Healthcare bills have always been baffling. Indeed, it's hard to think of a less aptly named document than your insurer's "Explanation of Benefits." Now there's even more reason to worry you're being overcharged. According to an investigation by New York Attorney General Andrew Cuomo, insurers have been systematically low-balling their reimbursements to some physicians and hospitals—leaving consumers to pick up too much of the tab.
The investigation focuses on services by doctors, hospitals, and other providers who are outside the health plan's approved network. About three quarters of people are in health plans that allow them to use such out-of-network services, usually with the proviso that they're responsible for about 20 percent of the bill. But here's the catch: If the provider's bill exceeds what is "reasonable and customary" for similar services in that geographic area, the insurer won't pay the whole bill, leaving the consumer on the hook for not only his or her 20 percent share but also for any amount above that reasonable and customary level.
For example, Cuomo's investigation found that in New York City, where a physician might bill $200 for a typical office visit, the amount the insurer would reimburse based on reasonable and customary rates was just $77. So a consumer who expects to pay 20 percent, or $40, for this hypothetical visit would actually get stuck with a bill for $138, because the insurer would only pay 80 percent of the $77 reasonable and customary rate—or $62. "I don't think most people understand this," says Ron Pollack, executive director of Families USA, a healthcare consumer advocacy group.
The practice isn't new; insurers have been incorporating reasonable and customary rates into their payment formulas for decades. Before managed care created the distinction between "in network" and "out of network" providers, they relied on a database of provider charges compiled by an insurance industry trade group to help determine what to pay on every claim.

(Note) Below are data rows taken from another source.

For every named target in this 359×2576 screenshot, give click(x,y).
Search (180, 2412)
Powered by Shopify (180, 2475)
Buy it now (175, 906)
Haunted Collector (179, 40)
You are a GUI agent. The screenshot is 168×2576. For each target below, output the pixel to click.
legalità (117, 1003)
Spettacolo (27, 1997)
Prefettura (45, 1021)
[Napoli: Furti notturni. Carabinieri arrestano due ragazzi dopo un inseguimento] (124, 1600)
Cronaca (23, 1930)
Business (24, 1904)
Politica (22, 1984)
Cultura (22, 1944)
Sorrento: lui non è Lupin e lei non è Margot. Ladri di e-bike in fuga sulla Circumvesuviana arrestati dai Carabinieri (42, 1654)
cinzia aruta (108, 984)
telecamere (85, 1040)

These days, the database of 1.3 billion records of provider charges used to set those out-of-network reimbursements is maintained by a company called Ingenix, which is owned by UnitedHealth Group, one of the country's largest insurers.
Cuomo argues that the Ingenix database used by UnitedHealth and other insurers is "defective" and "manipulated," according to the press release announcing the investigation earlier this month. He says the company deletes a disproportionate number of high fees from the database, for example, so that customary rates appear lower than they really are. "By distorting the 'reasonable and customary' rate, the United insurers were able to keep their reimbursements artificially low and force patients to absorb a higher share of the costs." Cuomo announced that he intends to sue Ingenix, UnitedHealth Group, and three other subsidiaries and has issued subpoenas to other major health insurers that use the Ingenix data, including Aetna, Cigna, and Humana.
In a statement responding to the investigation, UnitedHealth says its data are "rigorously developed, geographically specific, comprehensive and organized using a transparent methodology that is very common in the healthcare industry." The company says it is cooperating with Cuomo.
Just how appropriate the "reasonable and customary" levels are will emerge as the investigation proceeds. What is apparent right now is that consumers need better price transparency. Anyone who's ever tried to figure out how much he or she can expect to pay out of pocket for surgery, lab work, or even a specialist consultation has discovered just how opaque and convoluted our current system is.
Experts agree: If you can stay in-network, do. Out-of-network care usually has a higher deductible in addition to those pesky reasonable and customary restrictions. If you can't avoid going out-of-network, do this: Find out from the doctor what the charge will be and ask your insurer ahead of time how much of that the company will pay, says Robert Laszewski, a health policy consultant and former insurance executive. Then ask your doctor if he or she will accept that amount as payment in full.
"Most of the time they'll accept the reasonable and customary amount if you ask them to because that's what they normally get," says Laszewski. It's a bit of a hassle, but what have you got to lose?